Il film racconta due storie d’amore parallele: quella consolidata e sofferta tra Tolstoj e la moglie Sof’ja e quella nascente dell’inesperto Valentin e della intraprendente Maša. Due storie che illustrano oggettivamente la nascita dell’amore e il suo percorso irto di insidie fatte di litigi clamorosi, sofferenze sopportate e scontri di idee validate dalla caparbietà nel difenderle; un percorso, però, fatto anche di momenti di ilarità e intimità in cui denudarsi senza vergogna della propria maschera pubblica. Suona strano sentire parlare in inglese un pilastro portante della letteratura russa; sentire esprimere in una lingua pragmatica ed essenziale l’animo russo, immenso e contorto. Eppure, con lo scorrere delle scene ci si rende sempre più conto della forza e del senso profondo che vuole trasmettere la storia, legando la prospettiva anglofona alla Weltanschaung della Russia pre-rivoluzionaria. Non va, in ogni caso, dimenticato il fatto che la scelta di un autore quale Tolstoj, uno dei letterati russi più conosciuto e più vicino (negli anni di Guerra e pace e Anna Karenina) alla mentalità occidentale, è riuscita ad assicurare credibilità al progetto – che trae spunto dal romanzo biografico di Jay Parini The Last Station: a Novel of Tolstoy’s Last Year (Harper Collins, 1990).

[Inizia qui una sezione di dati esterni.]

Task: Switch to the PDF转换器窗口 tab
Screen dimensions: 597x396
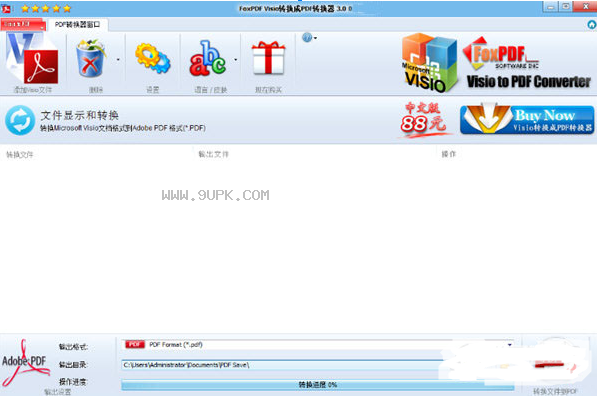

Ritorniamo, però, alla struttura narrativa e alle atmosfere evocate dal film. Da un punto di vista visivo Hoffman ci dà il senso degli infiniti spazi della campagna russa, con sprazzi che per analogia ci riconducono al Gogol’ di Le anime morte (come non rammentare il viaggio di Čičikov quando vediamo la carrozza di Čertkov in viaggio verso Jjasnaja Pljana, a caccia dell’anima del vecchio Tolstoj?). Dal punto di vista strutturale, invece, il film – che inizialmente inganna lo spettatore adottando lo stile dei bio-pic/mock-documentary – segue la formula della romantic comedy in una versione “seria”, con toni tutt’altro che leggeri (dallo scontro alla riconciliazione degli amanti). Il finale del film è composto, ma commovente. Soprattutto, è interessante vedere tradotto in immagini, per una volta tanto, l’amore ordinario confrontato con la morte per vecchiaia dell’amato. E questo, assieme alle straordinarie interpretazioni di Helen Mirren (premio come migliore attrice al Festival Internazionale di Roma 2009) nei panni di Sof’ja e di Christopher Plummer in quelli di Tolstoj, è un motivo sufficiente a elevare il film alla potenza, pur nella sua assenza di spettacolarità e di genialità narrativa.
Curiosità
Il film prende il nome dalla stazione di Astapovo, l’ultima stazione toccata dal Tolstoj in fuga da Yasnaya Polyana e, metaforicamente, l’ultima stazione della sua vita. Qui, infatti, morirà nel 1910, all’eta di 82 anni.